Mobile communications use radio signals which are subject to eavesdropping. The mobile network is also vulnerable to other unwanted security breaches.


Fig.1 Data over GSM network

There are some actions that are necessary in order to obtain reliability over a network.

The information needed for the above actions are stored in data bases. The Home Location Register (HLR) stores information relating the subscriber to its network. This includes information for each subscriber on subscription levels , supplementary services and the current or most recently used network and location area. The Authentication Centre (AUC) provides the information to authenticate subscribers using the network , in order to guard against possible fraud , stolen subsciber cards , or unpaid bills. The Visitor Location Register (VLR) stores information about subscription levels , supplementary services and location for a subscriber who is currently in, or has very recently been ,in that area. It may also record whether a subscriber is currently active , thus avoiding delay and unnecessary use of the network in trying to call a switched off terminal.

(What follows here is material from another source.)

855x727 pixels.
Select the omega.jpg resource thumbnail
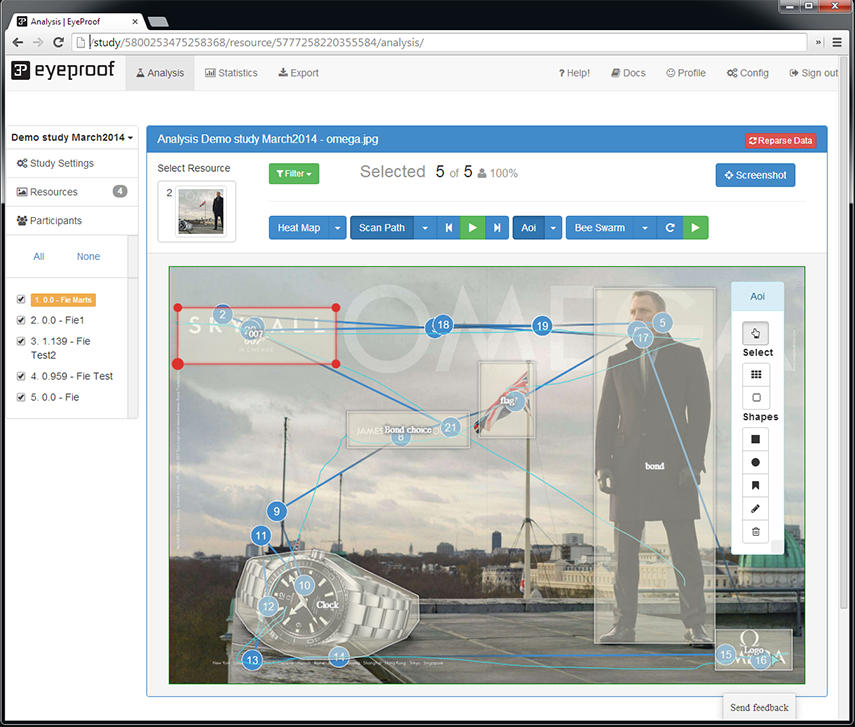202,210
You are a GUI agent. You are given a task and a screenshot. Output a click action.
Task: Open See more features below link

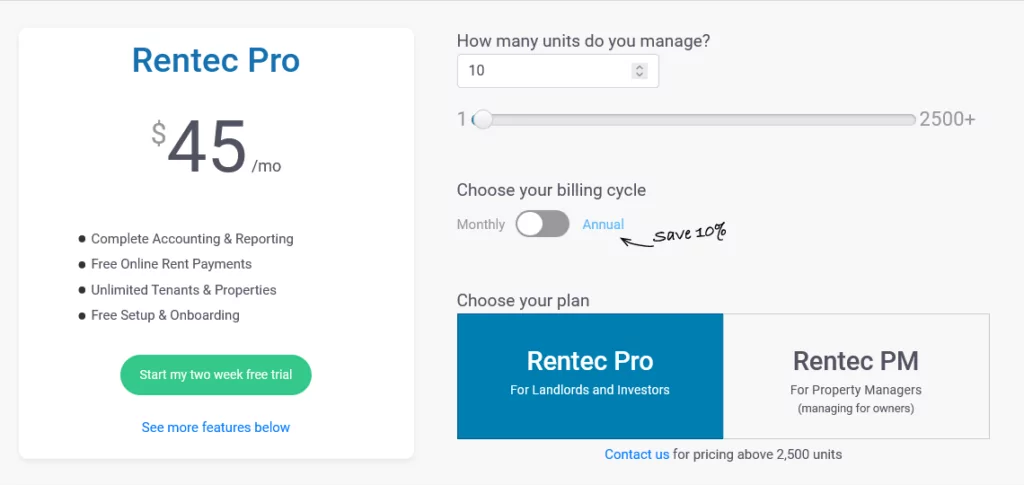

Although the raw data rate for CDPD is 19.2 kbps the actual throughput rate is more in the vicinity of 9.6 kbps . The reason is that CDPD adds a large amount of overhead to each block of transmitted data for reliability. The CDPD encodes each block using a systematic Reed-Solomon forward-error-correcting code. In addition , the information and parity bits in each block are exclusive-ORed with a pseudorandom sequence after Reed-Solomon encoding to assist the MDBS (Mobile Data Base Station) and M-ES (Mobile End System) modems in maintaining bit synchronization. A color code is added to each block to detect cochannel interference from a remote MDBS or cell site. Encryption and decryption are also part of the specification , which ensures that a customer's data is private and which protects the service from fraud.

Fig.2 Typical mobile data schematic including mobile data terminal.

You can't always get what you want -- but if you try , sometimes, you just might find you get what you need. Reed and Solomon managed to get a coding system that was based on groups of bits (bytes) rather than individual 0s and 1s.That feature makes Reed-Solomon code particularly good at dealing with "bursts" of errors.

Mathematically, Reed-Solomon codes are based on the arithmetic of finite fields. Indeed, the 1960 paper begins by defining a code as "a mapping from a vector space of dimension m over a finite field K into a vector space of higher dimension over the same field." Starting from a "message" $(a_0, a_1, . . .,a_{m-1})$, where each $a_k$ is an element of the field K, a Reed-Solomon code produces $(P(0),P(g), P(g^2), . . ., P(g^{N-1}))$, where N is the number of elements in K, g is a generator of the (cyclic) group of nonzero elements in K, and P(x) is the polynomial $a_0 + a_1x + . . . + a_{m-1} x^{m-1}$. If N is greater than m, then the values of P overdetermine the polynomial, and the properties of finite fields guarantee that the coefficients of P--i.e., the original message--can be recovered from any m of the values.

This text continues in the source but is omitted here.